I've never had clado from ours but we have very low light. Only tanks I've gotten clado in were ones in a window. Way too much light. When I got those moss balls they were maybe plum size.


----------



## Flear (Dec 8, 2012)

i originally got two, i cut one up into 8, ... those grew and now as i left them all in one spot, they've turned into a blob 10" x 4" x 4" i am estimating, ... going to leave it in the tank as other plants have taken root in the thing
i got it about 2 years ago, ... started out as 2 balls about 2-3" each


----------



## April (Apr 21, 2010)

Well they definitely act like filters. We only use a hydro sponge and. Hundreds of moss balls and only do a wc maybe twice a year. The bushy nose have batches of babies almost monthly and the cherries keep on breeding .no heater .


----------



## Flear (Dec 8, 2012)

for substrates, i've thought of putting a thin layer of these moss balls down, (cut them up into 1/4" pieces), ... then always decide against it as it's going to get dirty really fast , ... 

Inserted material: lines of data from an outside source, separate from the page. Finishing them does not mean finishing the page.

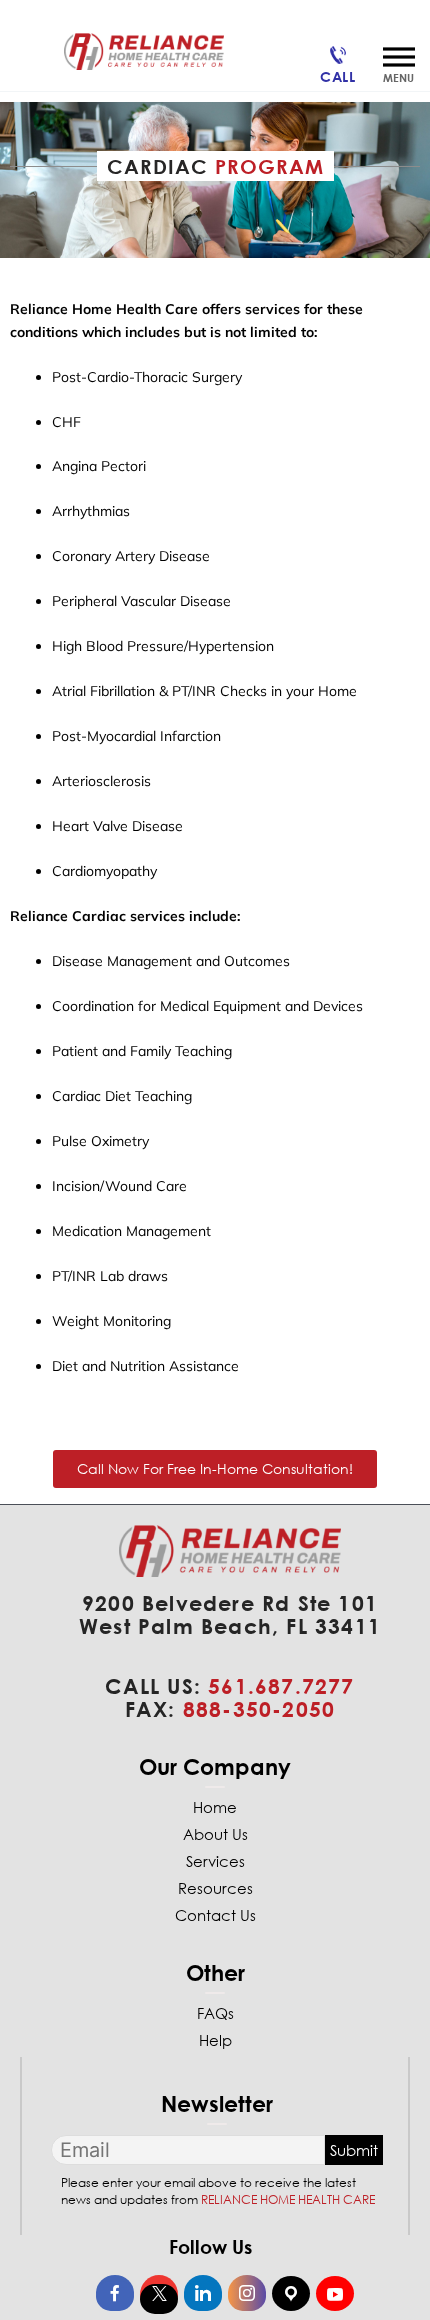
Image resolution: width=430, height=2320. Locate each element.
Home (215, 1807)
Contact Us (215, 1915)
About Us (215, 1834)
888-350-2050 (259, 1709)
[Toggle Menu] (399, 56)
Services (215, 1861)
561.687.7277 (281, 1686)
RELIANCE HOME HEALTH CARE (288, 2199)
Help (215, 2040)
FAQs (215, 2013)
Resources (215, 1888)
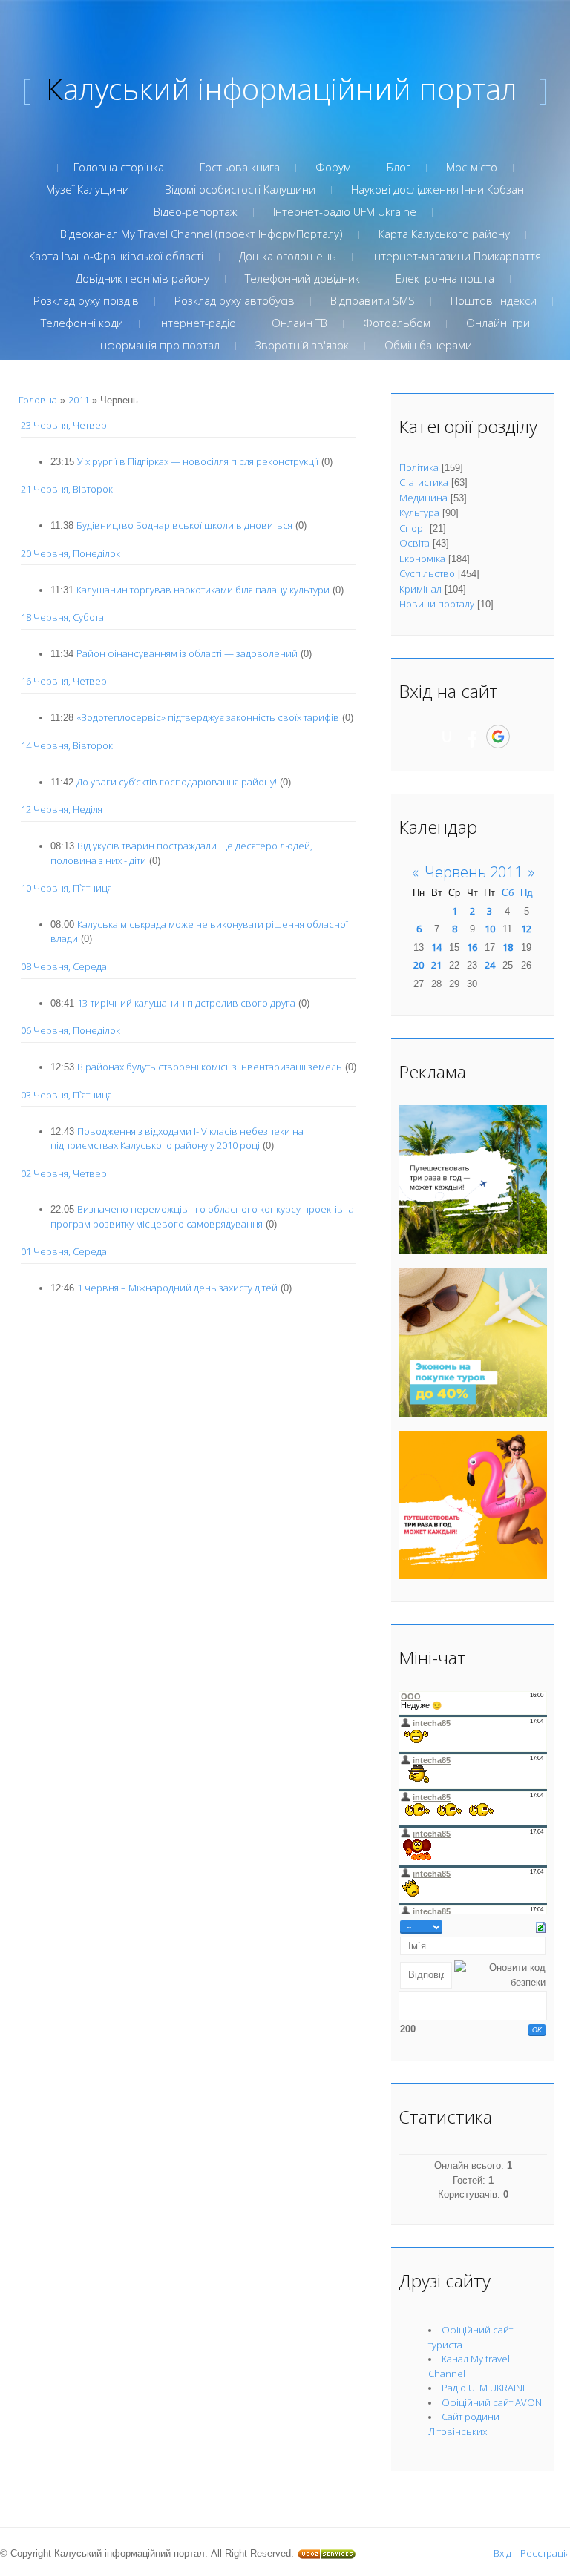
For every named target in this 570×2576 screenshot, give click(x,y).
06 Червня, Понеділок (70, 1030)
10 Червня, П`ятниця (66, 888)
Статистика (423, 482)
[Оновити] (541, 1926)
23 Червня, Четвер (64, 425)
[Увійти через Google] (498, 736)
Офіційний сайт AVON (492, 2402)
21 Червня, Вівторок (67, 488)
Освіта (414, 543)
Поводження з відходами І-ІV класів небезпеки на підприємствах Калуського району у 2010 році (177, 1138)
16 (472, 947)
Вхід (502, 2553)
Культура (419, 512)
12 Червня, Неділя (61, 809)
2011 (78, 399)
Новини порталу (436, 603)
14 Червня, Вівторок (67, 745)
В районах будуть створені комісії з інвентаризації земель (209, 1066)
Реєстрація (545, 2553)
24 (490, 965)
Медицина (423, 497)
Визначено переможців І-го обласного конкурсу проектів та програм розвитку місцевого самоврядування (202, 1216)
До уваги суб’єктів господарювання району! (176, 781)
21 (436, 965)
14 (436, 947)
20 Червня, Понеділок (70, 553)
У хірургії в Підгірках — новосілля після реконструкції (197, 461)
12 (526, 928)
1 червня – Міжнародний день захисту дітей (177, 1287)
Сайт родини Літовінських (463, 2424)
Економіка (422, 558)
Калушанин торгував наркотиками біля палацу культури (203, 589)
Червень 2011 (473, 872)
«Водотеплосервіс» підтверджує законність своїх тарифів (207, 717)
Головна (38, 399)
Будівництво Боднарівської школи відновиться (184, 525)
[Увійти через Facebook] (472, 736)
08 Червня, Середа (64, 966)
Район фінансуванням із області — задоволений (187, 653)
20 (418, 965)
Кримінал (420, 589)
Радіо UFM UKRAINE (485, 2387)
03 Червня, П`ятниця (66, 1094)
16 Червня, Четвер (64, 681)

then the idea crosses my mind again ... it's like a carpet for your fish


----------



## April (Apr 21, 2010)

That's what we have but siphoning is difficult. 


Sent by tapatalk in north Burnaby


----------



## kim86 (Sep 5, 2012)

One of my moss balls blew up into a million pieces out of nowhere once. And it got all in my filter intake lol it was a moss bomb.


----------